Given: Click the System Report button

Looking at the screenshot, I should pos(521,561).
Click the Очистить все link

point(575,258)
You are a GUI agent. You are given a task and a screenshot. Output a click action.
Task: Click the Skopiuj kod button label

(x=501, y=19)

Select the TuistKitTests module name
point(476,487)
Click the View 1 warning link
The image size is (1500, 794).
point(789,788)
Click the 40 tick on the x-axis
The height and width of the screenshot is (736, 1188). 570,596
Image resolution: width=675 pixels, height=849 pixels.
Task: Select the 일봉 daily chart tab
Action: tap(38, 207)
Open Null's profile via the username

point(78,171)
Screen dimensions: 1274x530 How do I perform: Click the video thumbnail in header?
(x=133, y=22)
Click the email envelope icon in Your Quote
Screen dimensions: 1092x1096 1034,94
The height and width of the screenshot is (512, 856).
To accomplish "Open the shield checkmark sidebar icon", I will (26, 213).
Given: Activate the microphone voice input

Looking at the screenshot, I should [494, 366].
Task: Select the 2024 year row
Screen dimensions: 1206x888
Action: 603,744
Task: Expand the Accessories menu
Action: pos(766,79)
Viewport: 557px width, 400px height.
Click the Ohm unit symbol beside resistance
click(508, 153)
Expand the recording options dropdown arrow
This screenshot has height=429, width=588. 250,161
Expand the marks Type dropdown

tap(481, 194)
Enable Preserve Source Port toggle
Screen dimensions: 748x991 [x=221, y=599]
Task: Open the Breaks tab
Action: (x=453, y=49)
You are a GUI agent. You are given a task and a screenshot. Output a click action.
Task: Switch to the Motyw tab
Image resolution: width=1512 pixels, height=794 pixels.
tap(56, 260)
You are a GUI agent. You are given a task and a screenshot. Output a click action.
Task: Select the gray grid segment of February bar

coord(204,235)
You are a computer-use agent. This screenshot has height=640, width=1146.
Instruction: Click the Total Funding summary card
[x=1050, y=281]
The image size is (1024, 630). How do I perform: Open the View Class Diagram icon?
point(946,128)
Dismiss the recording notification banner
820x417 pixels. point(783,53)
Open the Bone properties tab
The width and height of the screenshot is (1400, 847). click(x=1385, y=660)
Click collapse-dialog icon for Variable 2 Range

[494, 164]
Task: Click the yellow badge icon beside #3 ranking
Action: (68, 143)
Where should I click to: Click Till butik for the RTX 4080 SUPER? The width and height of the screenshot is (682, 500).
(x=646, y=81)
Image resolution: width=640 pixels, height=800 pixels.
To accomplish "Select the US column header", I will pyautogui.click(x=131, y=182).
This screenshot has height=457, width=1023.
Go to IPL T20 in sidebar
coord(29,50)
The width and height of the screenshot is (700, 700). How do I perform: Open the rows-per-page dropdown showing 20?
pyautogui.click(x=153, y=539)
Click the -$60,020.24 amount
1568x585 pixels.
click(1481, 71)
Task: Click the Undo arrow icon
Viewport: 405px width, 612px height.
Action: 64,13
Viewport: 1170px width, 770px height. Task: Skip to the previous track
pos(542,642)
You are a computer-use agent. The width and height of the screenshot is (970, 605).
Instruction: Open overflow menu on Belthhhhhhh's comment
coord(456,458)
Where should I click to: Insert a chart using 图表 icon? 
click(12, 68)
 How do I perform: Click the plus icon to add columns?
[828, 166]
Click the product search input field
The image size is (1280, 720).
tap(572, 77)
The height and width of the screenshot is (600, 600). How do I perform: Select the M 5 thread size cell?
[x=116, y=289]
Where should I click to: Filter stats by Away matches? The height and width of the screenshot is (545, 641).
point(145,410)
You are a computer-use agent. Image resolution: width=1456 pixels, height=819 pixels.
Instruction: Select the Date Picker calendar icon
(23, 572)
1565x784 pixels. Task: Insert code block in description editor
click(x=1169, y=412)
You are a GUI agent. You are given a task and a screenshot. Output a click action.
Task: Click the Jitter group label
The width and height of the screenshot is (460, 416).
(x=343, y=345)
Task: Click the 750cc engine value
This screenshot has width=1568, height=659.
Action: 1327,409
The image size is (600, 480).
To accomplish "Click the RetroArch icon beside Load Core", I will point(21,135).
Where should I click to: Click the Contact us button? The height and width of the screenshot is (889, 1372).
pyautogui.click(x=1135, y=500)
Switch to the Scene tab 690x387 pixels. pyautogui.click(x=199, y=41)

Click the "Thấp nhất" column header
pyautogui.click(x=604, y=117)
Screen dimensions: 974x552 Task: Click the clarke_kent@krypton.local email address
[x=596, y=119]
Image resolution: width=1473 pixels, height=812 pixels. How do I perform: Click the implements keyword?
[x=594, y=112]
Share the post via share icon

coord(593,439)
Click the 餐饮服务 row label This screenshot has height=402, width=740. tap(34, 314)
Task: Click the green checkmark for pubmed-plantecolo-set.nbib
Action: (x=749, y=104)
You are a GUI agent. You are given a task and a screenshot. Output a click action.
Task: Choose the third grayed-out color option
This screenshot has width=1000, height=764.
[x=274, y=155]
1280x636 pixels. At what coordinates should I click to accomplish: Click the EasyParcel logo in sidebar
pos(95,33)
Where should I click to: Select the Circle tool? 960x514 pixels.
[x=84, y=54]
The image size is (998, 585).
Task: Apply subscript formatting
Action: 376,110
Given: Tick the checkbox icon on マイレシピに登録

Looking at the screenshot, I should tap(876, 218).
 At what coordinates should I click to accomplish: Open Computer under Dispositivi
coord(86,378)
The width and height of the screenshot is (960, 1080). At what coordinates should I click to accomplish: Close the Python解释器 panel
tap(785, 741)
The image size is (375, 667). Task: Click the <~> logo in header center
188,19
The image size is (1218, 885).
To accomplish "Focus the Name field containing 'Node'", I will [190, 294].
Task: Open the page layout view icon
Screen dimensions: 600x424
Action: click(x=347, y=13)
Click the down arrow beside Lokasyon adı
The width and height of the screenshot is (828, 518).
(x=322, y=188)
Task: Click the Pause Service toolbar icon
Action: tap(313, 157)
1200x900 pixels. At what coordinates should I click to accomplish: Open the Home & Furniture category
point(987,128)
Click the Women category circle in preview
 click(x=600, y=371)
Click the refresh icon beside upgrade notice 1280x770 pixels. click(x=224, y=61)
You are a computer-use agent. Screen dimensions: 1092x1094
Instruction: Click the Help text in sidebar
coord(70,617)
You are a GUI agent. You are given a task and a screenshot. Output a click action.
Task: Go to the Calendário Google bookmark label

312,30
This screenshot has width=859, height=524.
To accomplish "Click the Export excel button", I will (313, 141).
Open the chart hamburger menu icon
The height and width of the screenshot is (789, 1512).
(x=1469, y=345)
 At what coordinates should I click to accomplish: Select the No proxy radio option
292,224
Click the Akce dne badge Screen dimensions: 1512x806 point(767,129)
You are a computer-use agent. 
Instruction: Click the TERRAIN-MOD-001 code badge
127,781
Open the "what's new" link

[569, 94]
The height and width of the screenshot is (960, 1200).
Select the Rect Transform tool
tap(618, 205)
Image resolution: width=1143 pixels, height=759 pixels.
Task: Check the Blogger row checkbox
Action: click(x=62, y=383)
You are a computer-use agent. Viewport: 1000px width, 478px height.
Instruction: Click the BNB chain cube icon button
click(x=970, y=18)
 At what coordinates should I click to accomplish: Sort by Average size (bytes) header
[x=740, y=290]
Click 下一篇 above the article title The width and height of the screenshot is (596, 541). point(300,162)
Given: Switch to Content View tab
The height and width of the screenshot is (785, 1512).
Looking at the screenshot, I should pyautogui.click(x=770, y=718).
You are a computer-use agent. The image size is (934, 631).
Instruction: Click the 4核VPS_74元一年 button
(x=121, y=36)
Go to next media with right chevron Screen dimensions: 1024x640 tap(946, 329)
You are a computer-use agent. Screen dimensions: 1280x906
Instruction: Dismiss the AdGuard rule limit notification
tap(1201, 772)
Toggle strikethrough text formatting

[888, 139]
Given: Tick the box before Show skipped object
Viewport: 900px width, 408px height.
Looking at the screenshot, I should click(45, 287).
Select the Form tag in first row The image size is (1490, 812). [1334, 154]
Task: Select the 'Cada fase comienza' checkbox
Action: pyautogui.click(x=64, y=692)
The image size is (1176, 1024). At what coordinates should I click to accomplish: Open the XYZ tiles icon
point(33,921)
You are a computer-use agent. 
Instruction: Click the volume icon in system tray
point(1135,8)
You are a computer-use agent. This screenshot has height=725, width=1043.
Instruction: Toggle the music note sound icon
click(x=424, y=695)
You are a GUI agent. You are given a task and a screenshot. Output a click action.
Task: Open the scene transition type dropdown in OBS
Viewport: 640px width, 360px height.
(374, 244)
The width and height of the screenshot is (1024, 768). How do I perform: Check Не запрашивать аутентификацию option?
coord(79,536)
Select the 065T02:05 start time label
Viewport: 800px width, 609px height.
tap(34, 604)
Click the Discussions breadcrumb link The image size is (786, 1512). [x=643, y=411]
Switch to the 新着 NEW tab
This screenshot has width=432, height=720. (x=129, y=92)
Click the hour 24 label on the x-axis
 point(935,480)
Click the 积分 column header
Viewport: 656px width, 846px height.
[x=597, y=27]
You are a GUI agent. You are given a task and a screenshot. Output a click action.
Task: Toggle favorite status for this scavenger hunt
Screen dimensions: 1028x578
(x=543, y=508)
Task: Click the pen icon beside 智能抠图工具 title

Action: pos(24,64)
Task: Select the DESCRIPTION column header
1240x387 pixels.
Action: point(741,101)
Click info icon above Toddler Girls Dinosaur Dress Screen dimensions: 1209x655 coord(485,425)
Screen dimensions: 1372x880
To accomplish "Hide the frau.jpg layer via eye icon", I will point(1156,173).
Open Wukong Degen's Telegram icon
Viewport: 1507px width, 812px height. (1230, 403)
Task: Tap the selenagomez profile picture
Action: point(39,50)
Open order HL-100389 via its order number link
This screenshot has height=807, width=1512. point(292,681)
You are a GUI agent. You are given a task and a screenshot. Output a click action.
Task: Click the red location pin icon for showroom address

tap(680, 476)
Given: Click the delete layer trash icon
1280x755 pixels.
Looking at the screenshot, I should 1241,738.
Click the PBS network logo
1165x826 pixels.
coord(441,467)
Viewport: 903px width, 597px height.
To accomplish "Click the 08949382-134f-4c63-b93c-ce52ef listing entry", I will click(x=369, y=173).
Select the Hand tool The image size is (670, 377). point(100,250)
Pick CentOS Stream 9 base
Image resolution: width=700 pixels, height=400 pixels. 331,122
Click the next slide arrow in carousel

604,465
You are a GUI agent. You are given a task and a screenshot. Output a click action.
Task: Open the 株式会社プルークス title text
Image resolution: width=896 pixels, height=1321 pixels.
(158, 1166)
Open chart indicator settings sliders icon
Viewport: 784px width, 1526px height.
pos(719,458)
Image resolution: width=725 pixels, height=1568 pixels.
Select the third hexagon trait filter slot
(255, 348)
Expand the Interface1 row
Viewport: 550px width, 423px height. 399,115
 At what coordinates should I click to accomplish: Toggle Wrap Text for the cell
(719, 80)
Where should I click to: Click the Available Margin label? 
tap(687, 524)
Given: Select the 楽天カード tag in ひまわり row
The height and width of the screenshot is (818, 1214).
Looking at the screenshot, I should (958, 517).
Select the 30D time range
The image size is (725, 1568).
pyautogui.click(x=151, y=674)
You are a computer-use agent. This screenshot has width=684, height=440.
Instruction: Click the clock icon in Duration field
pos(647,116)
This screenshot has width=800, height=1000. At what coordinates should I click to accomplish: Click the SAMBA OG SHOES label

▶ [The task]: Keeping every character as it is, restate the lines above that run from the line with "Open order HL-100389" through the line with "has width=684, height=440.", both included, and nothing else.

▶ [Reply to the task]:
Open order HL-100389 via its order number link
This screenshot has height=807, width=1512. point(292,681)
You are a GUI agent. You are given a task and a screenshot. Output a click action.
Task: Click the red location pin icon for showroom address

tap(680, 476)
Given: Click the delete layer trash icon
1280x755 pixels.
Looking at the screenshot, I should 1241,738.
Click the PBS network logo
1165x826 pixels.
coord(441,467)
Viewport: 903px width, 597px height.
To accomplish "Click the 08949382-134f-4c63-b93c-ce52ef listing entry", I will click(x=369, y=173).
Select the Hand tool The image size is (670, 377). point(100,250)
Pick CentOS Stream 9 base
Image resolution: width=700 pixels, height=400 pixels. 331,122
Click the next slide arrow in carousel

604,465
You are a GUI agent. You are given a task and a screenshot. Output a click action.
Task: Open the 株式会社プルークス title text
Image resolution: width=896 pixels, height=1321 pixels.
(158, 1166)
Open chart indicator settings sliders icon
Viewport: 784px width, 1526px height.
pos(719,458)
Image resolution: width=725 pixels, height=1568 pixels.
Select the third hexagon trait filter slot
(255, 348)
Expand the Interface1 row
Viewport: 550px width, 423px height. 399,115
 At what coordinates should I click to accomplish: Toggle Wrap Text for the cell
(719, 80)
Where should I click to: Click the Available Margin label? 
tap(687, 524)
Given: Select the 楽天カード tag in ひまわり row
The height and width of the screenshot is (818, 1214).
Looking at the screenshot, I should (958, 517).
Select the 30D time range
The image size is (725, 1568).
pyautogui.click(x=151, y=674)
You are a computer-use agent. This screenshot has width=684, height=440.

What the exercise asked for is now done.